I can speak a little Swedish and a little Spanish. Guess which is more useful in my daily life? But guess which one I want to know more about? Yep, the one I can't find people to speak it with.

I wasn't allowed to speak Swedish as a kid. My father forbid it. I figured it was just because he was a jerk, but when I first visited Sweden and told my mother's favorite cousin Carin this, she gasped, and said she knew where it hard probably started.

It was about 1971. Carin was flying in from Sweden and my parents were there to pick her up in California. Back then, many planes unboarded right on the tarmac, and Carin, her usual happy and hyper self, ran off the plane and hugged my mother. My father apparently was very angry about something, we're not sure why. Maybe because he hated relatives, or he had an argument with my mother right before. Carin looked at his sour face, and proclaimed in a stern tone, "Vi mosta dricka öl och kissa!" That's literally, "We must drink beer until we piss," but sort of means, "We shall discuss your troubles over beer until we're too drunk to care anymore." Like the 6-martini diet (you don't loose weight, but you stop caring about it). My mother, upon hearing this rather ribald statement, burst out laughing, which REALLY made my father mad. See, to him, Carin came off the plane, and when my father wouldn't speak with her, she said something stern in Swedish, and them my father laughed. Neither one of them could convince him that Carin had not said anything insulting about him. To my father, Swedish meant his past, and his past relatives, and he HATED them, so from then on, Swedish was forbidden in the house.

My mother still spoke it with her mother from time to time. She knew enough to sound "grandmother fluent," as my Korean-American friends called it (to grandma, you were speaking their language, to others, you sounded like a clumsy foreigner). She did teach me a few words, like "Jag älska dig," (I love you) and "God Jul," (Merry Christmas)... and a few swear words... because she was naughty.

Carin wanted to know what those "swear words" were, and I said "skit" and "fitta" which are ... well, poop and vagina, but REALLY coarse words for them. That's when Karin, another cousin, said, "We know eenglish word like that... ah... what was it... oh... boolsheet! HAH HA HAAA! BOOLSHEET!" The rest of the night, Karin and her husband of 35 years, kept going "boolsheet" to each other with peals of laughter. I have really fun relatives, I must say. I guess swear words in any foreign language are gems to learn, no matter where you are from.

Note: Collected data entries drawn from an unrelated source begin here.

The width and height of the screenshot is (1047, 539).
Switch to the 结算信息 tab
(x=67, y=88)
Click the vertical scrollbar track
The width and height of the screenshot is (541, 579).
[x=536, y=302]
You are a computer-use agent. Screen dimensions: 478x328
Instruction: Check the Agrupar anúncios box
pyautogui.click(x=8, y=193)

I have been trying to teach myself Swedish here and there, but it's pretty funny, I can speak and read it better than I can listen to it. The trouble is with tapes and news broadcasts, people are always speaking like... well, professionals. Swedish "sounds" Swedish this way, which is how my grandmother and mother spoke it. But everyone else sounds like they are speaking French or Russian. I can barely pick a word out of their speech unless they talk to me like a child. I could say, "Vem är det der?" (Who is that over there?) but the response, no matter how basic, sounds like a muzza-muzza-ja-muzza to my ears. Having a hearing problem makes it worse. It's not just my family, when I watch Swedish TV, it's like that, except for News broadcasts.

"Tala till mig lik ett barn, tack," I could say (please speak to me like a child), but that draws a confused look. "Varfor?" they ask, partly because that phrase is not grammatically proper, on purpose. "Var så god, Kan du prata saktare? Min svesnka är inte så bra. Forlot..." (Can you please speak slowly, my Swedish is not so good. Sorry...)

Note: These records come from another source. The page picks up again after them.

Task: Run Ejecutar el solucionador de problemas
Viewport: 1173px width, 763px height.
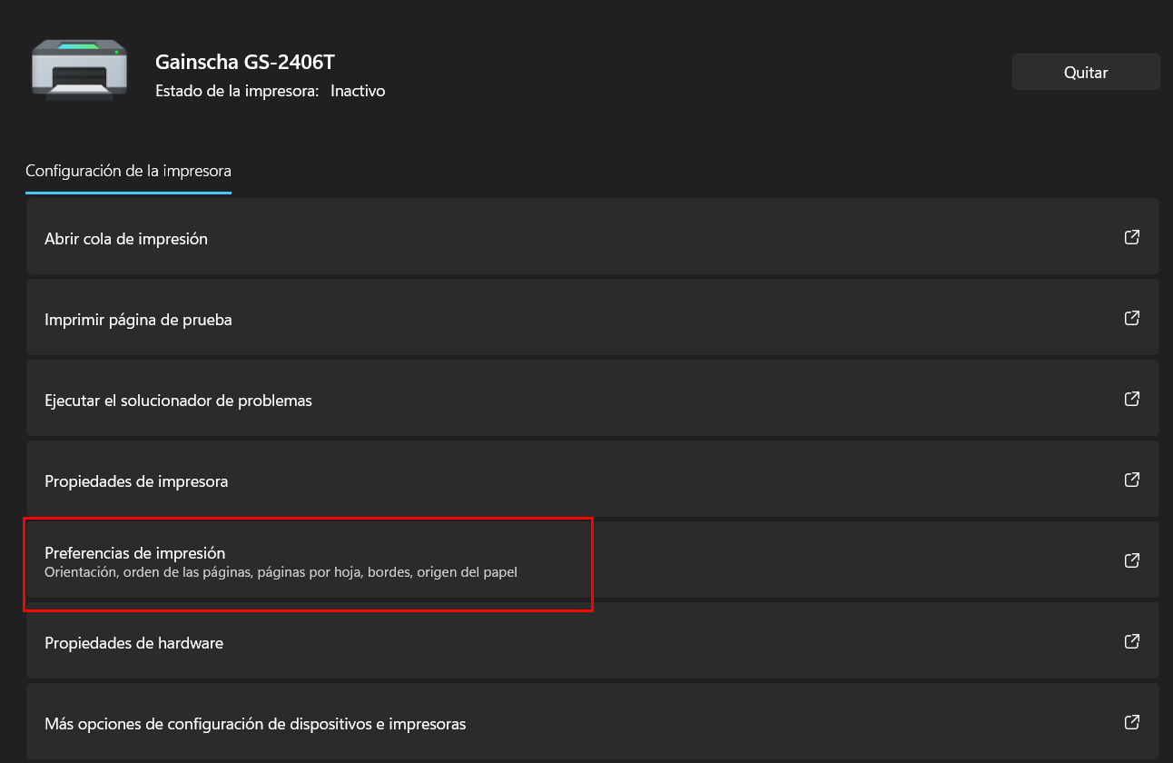Action: 178,401
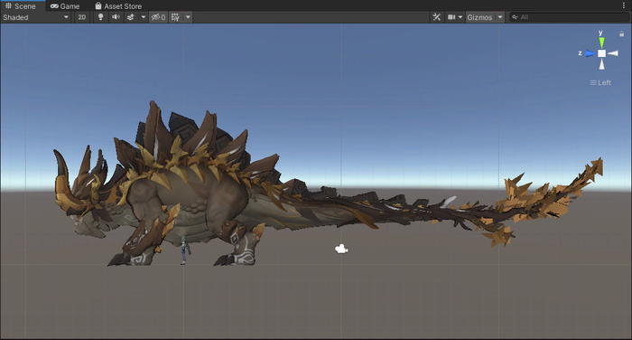Toggle the gizmo rotation lock icon
632x340 pixels.
(621, 34)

Of course, this is what usually happens with Swedish strangers, especially up north:

Punkie: Hej! Hur mår du? Hur mycket costa det här? (Hello, how are you, how much does this cost?)
Shopkeeper: That's 5 crowns.
Punkie: Fem kronor? Jag skulle vilja ha tva, tack. (Five crowns? I'd like to have two, please.)
Shopkeeper: Very good. Will there be anything else?
Punkie: [sigh] Är min svenska så dalig? (Is my Swedish that bad?)
Shopkeeper: [embarrassed] No. I mean, uh... well, I never get to practice my English...

I can relate. Of course, I have learned to speak with an accent because of the first time I came to Sweden. See, before I went, I had learned to speak some useful phrases, but they sounded flat. Now, I used to mimic accents for various comedy I have done over the years, so I tried it in a "Yumpin' Yimminy" accent associated with Swedes, and hey, it worked! Whattia know...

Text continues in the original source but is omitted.